- Data
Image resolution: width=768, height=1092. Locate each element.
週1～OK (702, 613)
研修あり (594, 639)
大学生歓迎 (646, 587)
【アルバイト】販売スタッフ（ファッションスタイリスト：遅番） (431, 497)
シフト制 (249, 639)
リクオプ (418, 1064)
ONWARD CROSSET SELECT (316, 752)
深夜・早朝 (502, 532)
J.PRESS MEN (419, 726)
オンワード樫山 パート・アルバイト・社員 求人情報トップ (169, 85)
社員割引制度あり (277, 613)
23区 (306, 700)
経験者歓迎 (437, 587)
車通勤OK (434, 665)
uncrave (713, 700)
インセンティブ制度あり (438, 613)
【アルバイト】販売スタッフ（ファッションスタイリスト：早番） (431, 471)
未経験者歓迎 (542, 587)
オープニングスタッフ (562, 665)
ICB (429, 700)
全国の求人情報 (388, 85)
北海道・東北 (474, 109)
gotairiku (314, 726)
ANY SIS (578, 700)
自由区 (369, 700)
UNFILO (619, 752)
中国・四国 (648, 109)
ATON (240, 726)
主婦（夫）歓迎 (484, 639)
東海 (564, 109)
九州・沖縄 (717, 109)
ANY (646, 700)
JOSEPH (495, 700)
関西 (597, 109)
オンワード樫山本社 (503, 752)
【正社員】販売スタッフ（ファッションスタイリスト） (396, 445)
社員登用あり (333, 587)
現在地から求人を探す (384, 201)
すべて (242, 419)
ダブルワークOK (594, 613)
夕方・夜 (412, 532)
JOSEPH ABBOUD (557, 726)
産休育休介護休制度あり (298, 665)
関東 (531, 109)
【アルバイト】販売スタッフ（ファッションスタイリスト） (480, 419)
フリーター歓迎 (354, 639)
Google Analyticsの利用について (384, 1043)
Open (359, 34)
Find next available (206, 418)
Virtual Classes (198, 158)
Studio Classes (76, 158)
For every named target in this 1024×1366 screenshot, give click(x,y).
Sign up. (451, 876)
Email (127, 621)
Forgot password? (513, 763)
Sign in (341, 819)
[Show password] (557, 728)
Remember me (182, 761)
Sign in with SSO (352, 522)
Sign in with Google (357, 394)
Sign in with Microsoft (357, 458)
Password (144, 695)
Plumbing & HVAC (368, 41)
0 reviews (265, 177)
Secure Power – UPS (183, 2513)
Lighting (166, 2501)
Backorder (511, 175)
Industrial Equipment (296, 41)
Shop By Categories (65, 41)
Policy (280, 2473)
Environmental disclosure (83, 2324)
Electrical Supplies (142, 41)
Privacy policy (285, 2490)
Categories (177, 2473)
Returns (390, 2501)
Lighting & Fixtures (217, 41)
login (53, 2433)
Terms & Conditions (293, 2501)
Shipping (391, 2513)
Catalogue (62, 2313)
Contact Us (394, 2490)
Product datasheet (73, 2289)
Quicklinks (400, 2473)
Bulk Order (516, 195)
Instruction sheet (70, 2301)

- Brief
Every line that contains the string "アルバイト" should be copied from the entries.

- Exercise response
【アルバイト】販売スタッフ（ファッションスタイリスト：遅番） (431, 497)
オンワード樫山 パート・アルバイト・社員 求人情報トップ (169, 85)
【アルバイト】販売スタッフ（ファッションスタイリスト：早番） (431, 471)
【アルバイト】販売スタッフ（ファッションスタイリスト） (480, 419)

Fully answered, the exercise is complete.